Details
-
Bug
-
Resolution: Fixed
-
Critical
-
Lustre 2.7.0
-
OpenSFS cluster running lustre-master tag 2.6.90 build #2745 with one MDS/MDT, three OSSs with two OSTs each and three clients.
-
3
-
16583
Description
I've been running sanity-hsm test 90 several time on this cluster and nearly every time I run the test, I see the following in dmesg on the MDS:
Lustre: DEBUG MARKER: == sanity-hsm test 90: Archive/restore a file list == 15:39:24 (1416440364) Lustre: HSM agent bb8c2497-7403-4909-0e46-6614668e8ed7 already registered LustreError: 26047:0:(mdt_coordinator.c:957:mdt_hsm_cdt_start()) scratch-MDT0000: Coordinator already started LustreError: 19956:0:(tgt_lastrcvd.c:806:tgt_last_rcvd_update()) scratch-MDT0000: trying to overwrite bigger transno:on-disk: 25769818612, new: 25769818611 replay: 0. see LU-617. LustreError: 19956:0:(tgt_lastrcvd.c:806:tgt_last_rcvd_update()) Skipped 5 previous similar messages Lustre: DEBUG MARKER: == sanity-hsm test complete, duration 37 sec == 15:39:50 (1416440390)
From the kernel logs, I see:
... 00000001:00020000:9.0:1416440377.839622:0:19956:0:(tgt_lastrcvd.c:806:tgt_last_rcvd_update()) scratch-MDT0000: trying to overwrite bigger transno:on-disk: 25769818612, new: 25769818611 replay: 0. see LU-617. ... 00000001:00080000:8.0:1416440377.869378:0:30331:0:(tgt_lastrcvd.c:1231:tgt_txn_stop_cb()) More than one transaction 25769818612 ... 00000001:00080000:8.0:1416440377.869423:0:30331:0:(tgt_lastrcvd.c:1231:tgt_txn_stop_cb()) More than one transaction 25769818612 ... 00000001:00080000:8.0:1416440377.869508:0:30331:0:(tgt_lastrcvd.c:1231:tgt_txn_stop_cb()) More than one transaction 25769818612 ... 00000100:00100000:8.0:1416440377.869685:0:30331:0:(service.c:2116:ptlrpc_server_handle_request()) Handled RPC pname:cluuid+ref:pid:xid:nid:opc mdt00_002:bb8c2497-7403-4909-0e46-6614668e8ed7+713:21533:x1485210712561904:12345-192.168.2.111@o2ib:57 Request procesed in 30116us (30167us total) trans 25769818612 rc 0/0
Similarly for other transaction numbers:
00000001:00020000:0.0:1416440378.133498:0:19955:0:(tgt_lastrcvd.c:806:tgt_last_rcvd_update()) scratch-MDT0000: trying to overwrite bigger transno:on-disk: 25769818617, new: 25769818614 replay: 0. see LU-617.
and
00000001:00020000:1.0F:1416440378.133518:0:31313:0:(tgt_lastrcvd.c:806:tgt_last_rcvd_update()) scratch-MDT0000: trying to overwrite bigger transno:on-disk: 25769818619, new: 25769818618 replay: 0. see LU-617.

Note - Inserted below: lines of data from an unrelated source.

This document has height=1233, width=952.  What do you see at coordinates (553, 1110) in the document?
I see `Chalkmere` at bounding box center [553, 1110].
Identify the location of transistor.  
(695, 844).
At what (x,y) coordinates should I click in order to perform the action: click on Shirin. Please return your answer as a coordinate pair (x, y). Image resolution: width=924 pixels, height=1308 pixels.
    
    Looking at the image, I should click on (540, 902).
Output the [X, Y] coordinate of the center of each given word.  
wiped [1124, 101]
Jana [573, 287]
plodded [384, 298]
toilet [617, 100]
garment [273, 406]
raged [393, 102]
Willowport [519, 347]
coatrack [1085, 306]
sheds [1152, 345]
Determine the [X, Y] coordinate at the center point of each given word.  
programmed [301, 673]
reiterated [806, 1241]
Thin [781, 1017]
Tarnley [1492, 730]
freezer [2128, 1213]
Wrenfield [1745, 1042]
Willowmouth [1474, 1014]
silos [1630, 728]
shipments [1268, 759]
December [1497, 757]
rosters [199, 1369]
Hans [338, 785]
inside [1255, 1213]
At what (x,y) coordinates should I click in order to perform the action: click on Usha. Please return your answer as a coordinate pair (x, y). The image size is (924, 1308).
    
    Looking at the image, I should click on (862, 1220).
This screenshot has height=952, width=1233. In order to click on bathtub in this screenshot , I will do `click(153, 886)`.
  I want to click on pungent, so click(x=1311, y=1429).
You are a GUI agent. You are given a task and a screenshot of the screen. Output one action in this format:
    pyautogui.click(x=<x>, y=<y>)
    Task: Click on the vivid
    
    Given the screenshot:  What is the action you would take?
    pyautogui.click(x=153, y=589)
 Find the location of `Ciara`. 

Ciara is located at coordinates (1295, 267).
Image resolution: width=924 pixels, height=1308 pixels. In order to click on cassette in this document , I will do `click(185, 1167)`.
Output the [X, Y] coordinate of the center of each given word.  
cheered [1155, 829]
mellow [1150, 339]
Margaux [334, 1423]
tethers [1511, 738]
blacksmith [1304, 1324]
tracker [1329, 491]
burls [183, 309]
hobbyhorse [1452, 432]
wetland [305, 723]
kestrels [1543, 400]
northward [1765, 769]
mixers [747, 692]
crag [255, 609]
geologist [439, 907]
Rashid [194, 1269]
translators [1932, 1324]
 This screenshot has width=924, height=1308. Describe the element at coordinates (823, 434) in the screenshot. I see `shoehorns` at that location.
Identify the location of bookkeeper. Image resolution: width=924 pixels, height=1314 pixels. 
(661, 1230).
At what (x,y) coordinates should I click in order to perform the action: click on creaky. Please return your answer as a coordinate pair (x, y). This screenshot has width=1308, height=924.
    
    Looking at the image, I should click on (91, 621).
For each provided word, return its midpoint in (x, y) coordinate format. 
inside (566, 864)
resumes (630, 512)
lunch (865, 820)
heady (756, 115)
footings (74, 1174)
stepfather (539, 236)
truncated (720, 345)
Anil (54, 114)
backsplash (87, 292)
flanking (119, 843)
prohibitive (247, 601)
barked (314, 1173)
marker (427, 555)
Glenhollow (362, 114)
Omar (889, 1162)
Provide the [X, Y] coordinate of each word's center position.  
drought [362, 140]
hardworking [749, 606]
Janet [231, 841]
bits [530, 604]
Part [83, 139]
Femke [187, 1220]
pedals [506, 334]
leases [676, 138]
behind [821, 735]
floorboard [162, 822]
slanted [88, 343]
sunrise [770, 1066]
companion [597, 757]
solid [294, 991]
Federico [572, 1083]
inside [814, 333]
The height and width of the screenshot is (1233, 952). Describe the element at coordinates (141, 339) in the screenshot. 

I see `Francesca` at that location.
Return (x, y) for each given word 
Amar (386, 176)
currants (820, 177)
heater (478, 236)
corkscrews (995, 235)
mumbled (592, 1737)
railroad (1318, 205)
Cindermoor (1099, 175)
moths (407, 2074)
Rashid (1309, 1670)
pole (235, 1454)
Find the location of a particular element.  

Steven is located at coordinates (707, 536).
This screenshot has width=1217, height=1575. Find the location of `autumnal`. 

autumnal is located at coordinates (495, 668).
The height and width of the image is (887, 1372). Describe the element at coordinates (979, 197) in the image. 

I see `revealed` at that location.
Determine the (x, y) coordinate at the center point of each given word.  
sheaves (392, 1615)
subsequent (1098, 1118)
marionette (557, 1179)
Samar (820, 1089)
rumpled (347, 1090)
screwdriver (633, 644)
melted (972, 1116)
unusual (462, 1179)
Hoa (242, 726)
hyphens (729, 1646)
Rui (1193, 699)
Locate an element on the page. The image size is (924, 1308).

Before running sanity-hsm test 90, the copytool was started on the agent, c11.
hmm I'm not comfortable with mutilple transactions can be made by HSM requests because I'm afraid it may have problems down the road. OUT can have multiple transaction for one RPC because it was carefully designed for this, but it can't be applied to HSM. I'd like to have an alternative way to fix this problem by limiting that HSM request can have only one trans per RPC.